Instructions to follow: No pictures go into the copy. Write out every line below exactly.

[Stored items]
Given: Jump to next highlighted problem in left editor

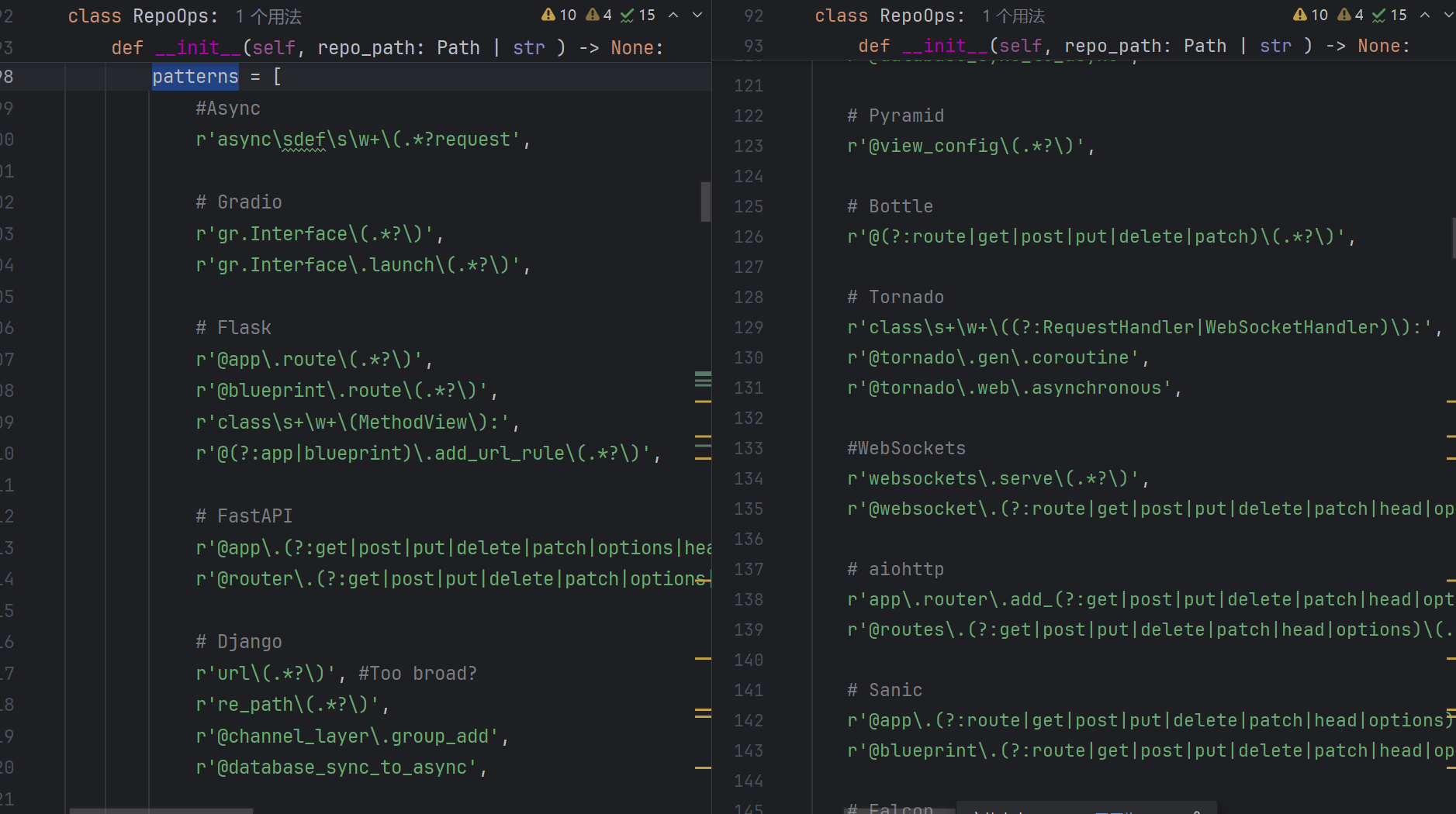Looking at the screenshot, I should (x=697, y=15).
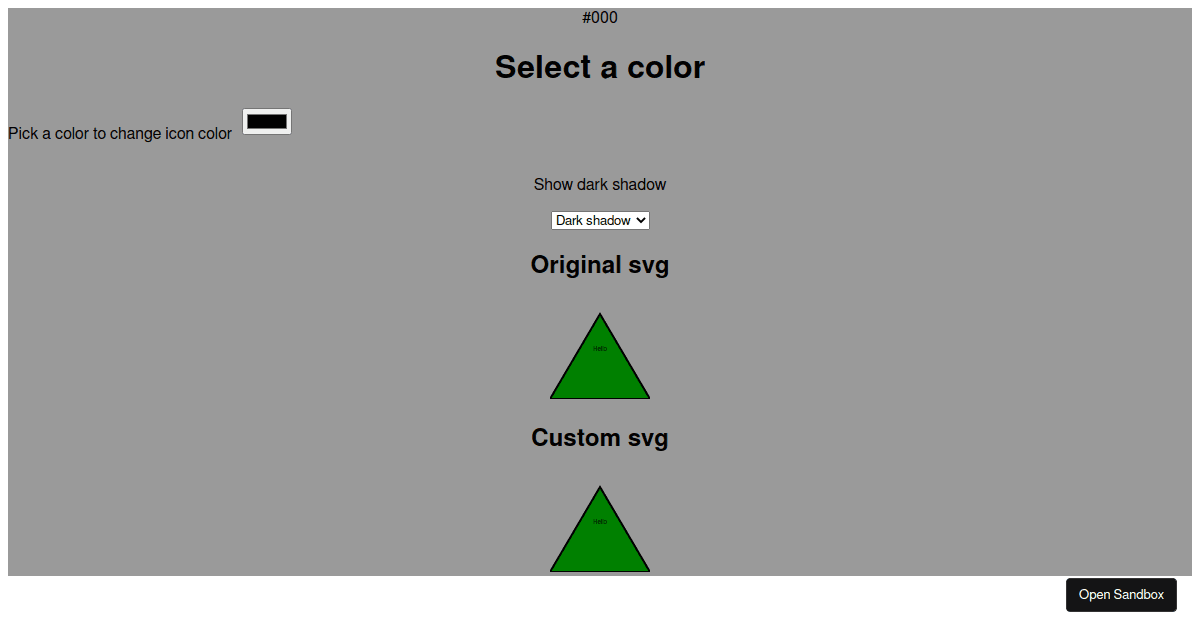Click the 'Pick a color to change icon color' label
1200x630 pixels.
click(120, 133)
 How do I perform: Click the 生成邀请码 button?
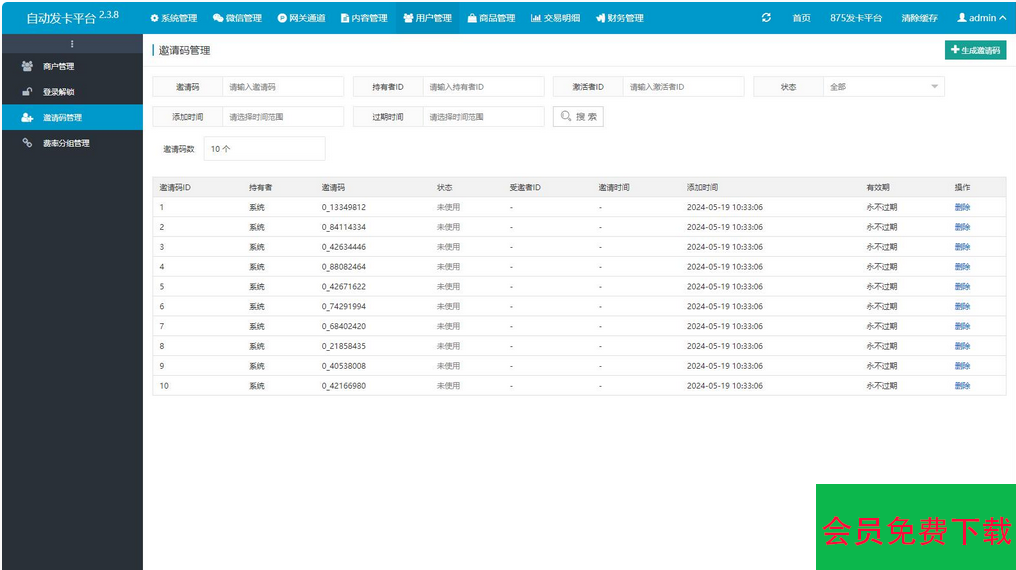coord(975,50)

Response to this task:
Given: Jump to next highlighted problem in left editor

Looking at the screenshot, I should (x=697, y=15).
Click the 'Pick a color to change icon color' label
1200x630 pixels.
click(120, 133)
 How do I perform: Click the 生成邀请码 button?
coord(975,50)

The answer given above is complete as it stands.